Pinterest, which calls itself a discovery platform, unveiled Thursday a new way of searching so that users can home in on what they are looking for among the website's 30 billion pins and 750 million boards.

Guided Search is the social sharing network's newly developed mobile search engine that allows users to find the specific information they are looking for as well as uncover pins they did not know were useful or interesting to them.

The system taps into the massive amount of user-generated metadata - the titles, descriptions and comments that users attached to the pins - to find words and phrases that appear frequently and turns them into categories and sub-categories. These categories then appear in the search results and users can tap on them to bring up more specific results.

For example, if one user captions a pin with "baked egg breakfast recipe," she helps organize the pins into a specific category.

If another user searches for "breakfast" but is not sure what kind of breakfast she wants to eat that day, she can choose among the categories that appear in the search results, such as "healthy," "oatmeal," "10-minute," "baked" and "egg." If, for example, she taps on "10-minute" and suddenly decides she has time to bake something, she can go back up one level and choose another category until she homes in on the specific baked egg breakfast recipe tagged by the first user.

She can also remove any of the filters to get another set of search results.
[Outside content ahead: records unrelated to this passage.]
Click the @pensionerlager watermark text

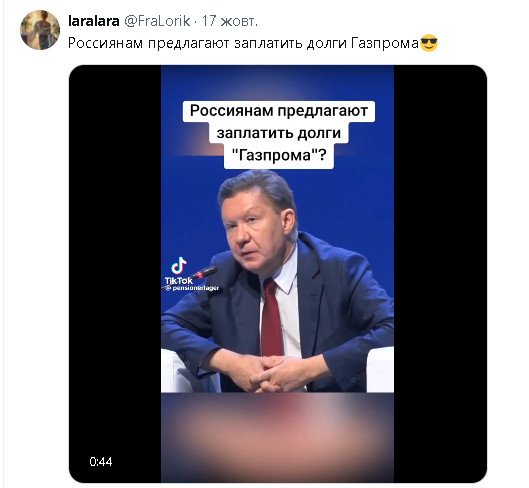coord(192,288)
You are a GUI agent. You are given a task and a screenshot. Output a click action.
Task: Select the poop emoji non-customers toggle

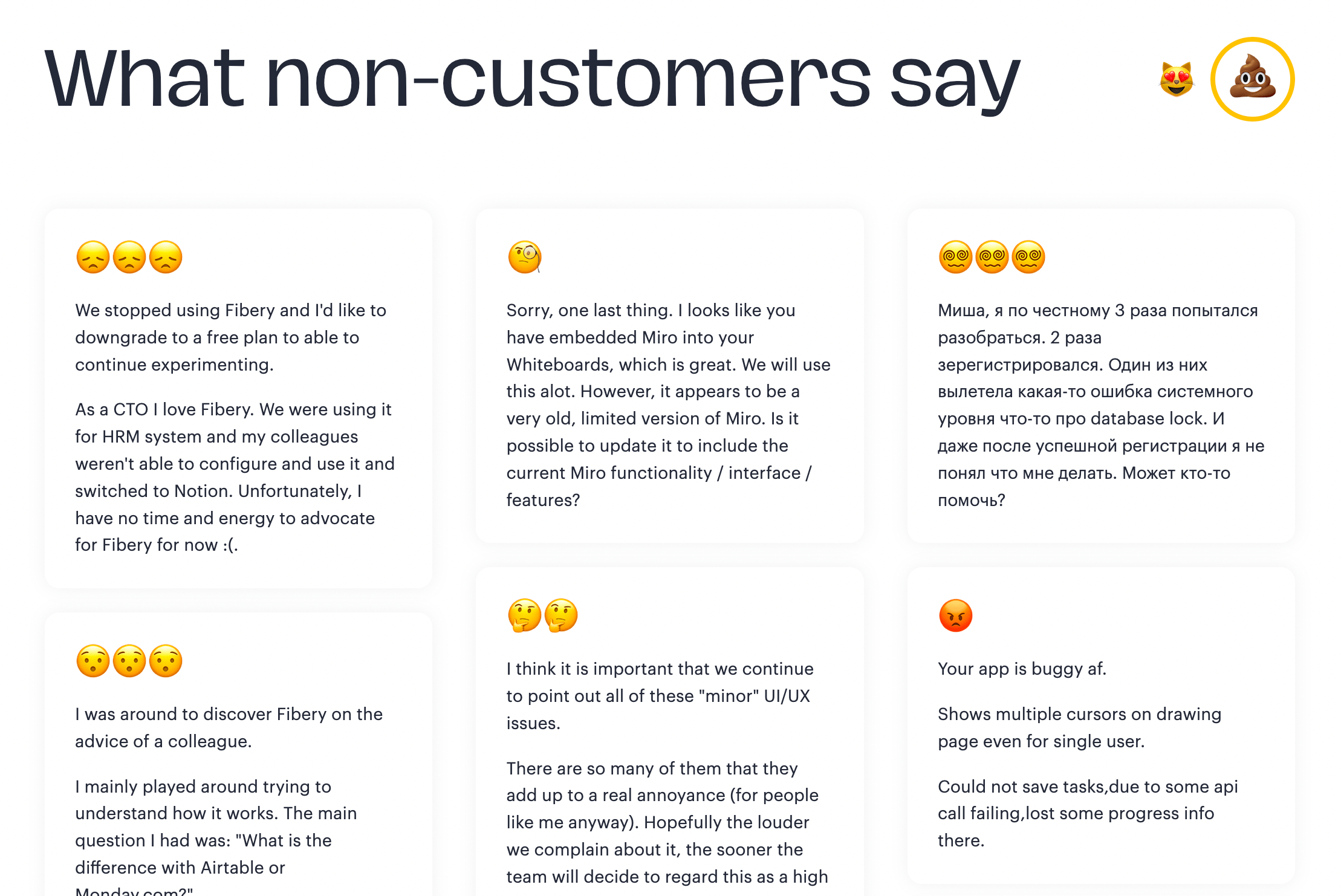[1252, 79]
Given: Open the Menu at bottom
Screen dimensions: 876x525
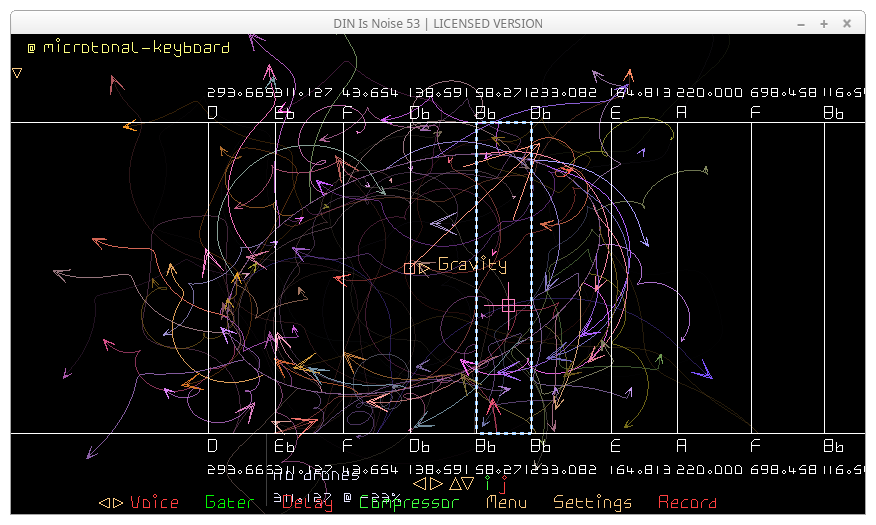Looking at the screenshot, I should pos(506,503).
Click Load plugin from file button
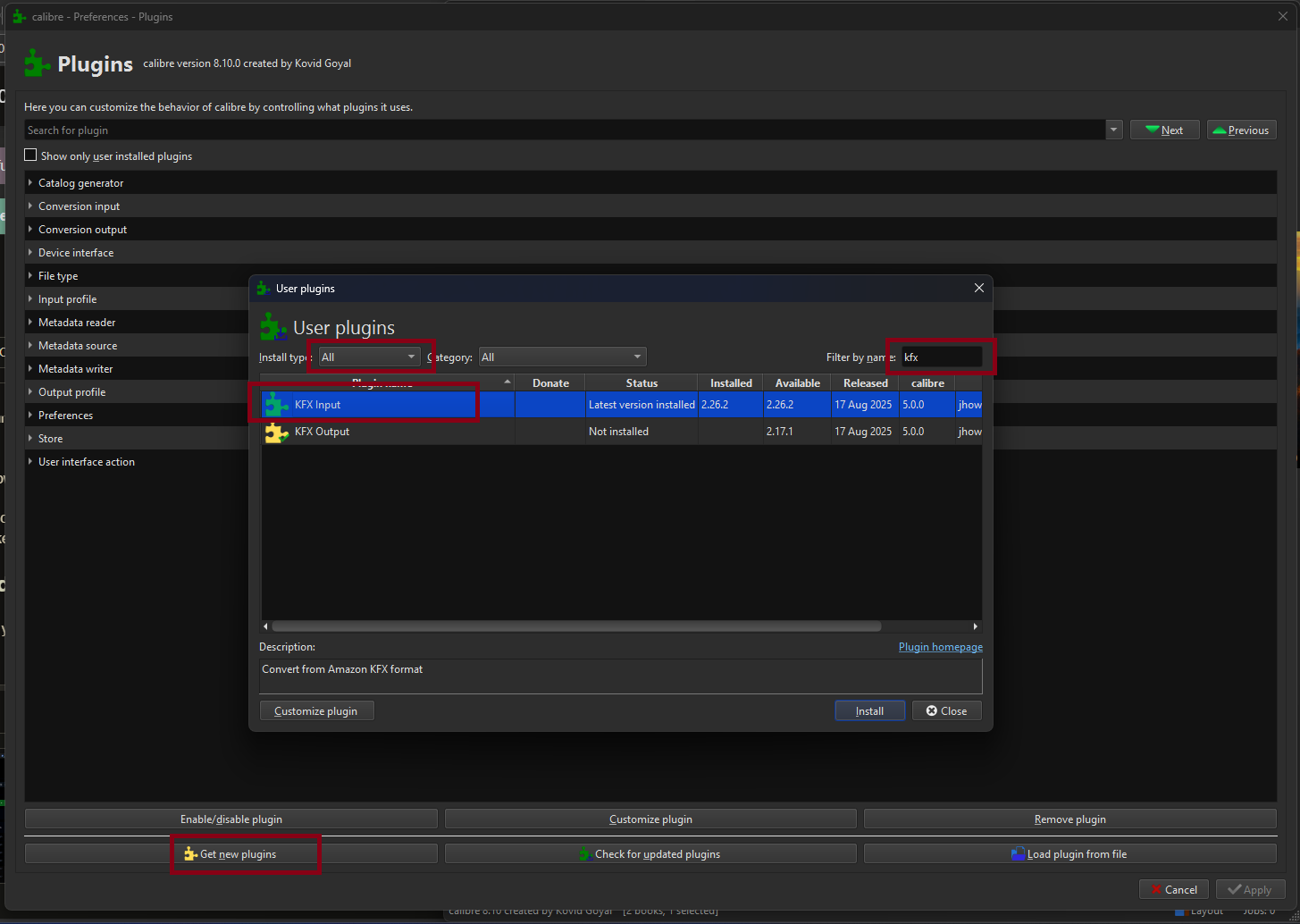 click(x=1069, y=854)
If, for instance, she does not want to eat eggs for breakfast, she can easily remove the "eggs" category and look for a baked breakfast that does not include eggs in the recipe.

"Guided search will help you discover when you didn't know how to ask for things to begin with," said Pinterest co-founder and chief executive Ben Silbermann at a press event in San Francisco.

Guided Search is designed for the Pinterest apps for Android and iOS. About three-quarters of all activities on Pinterest are done on mobile. Desktop users, which amount up to 48 million, will also be able to use Guided Search in the future, although the website did not specify any time frame.

Pinterest also rolled out Custom Categories, noting that users post a lot of content that do not necessarily fall into one of Pinterest's 32 default categories. Custom Categories is a new feature that allows users to further streamline searches. This feature will be available for both mobile and desktop users.

It also announced a new and improved Related Pins feature to include related content that may be related to the topic but do not necessarily have similar images.

Pinterest has lately shown its interest in improving search capabilities when it acquired the two-person company VisualGraph in January.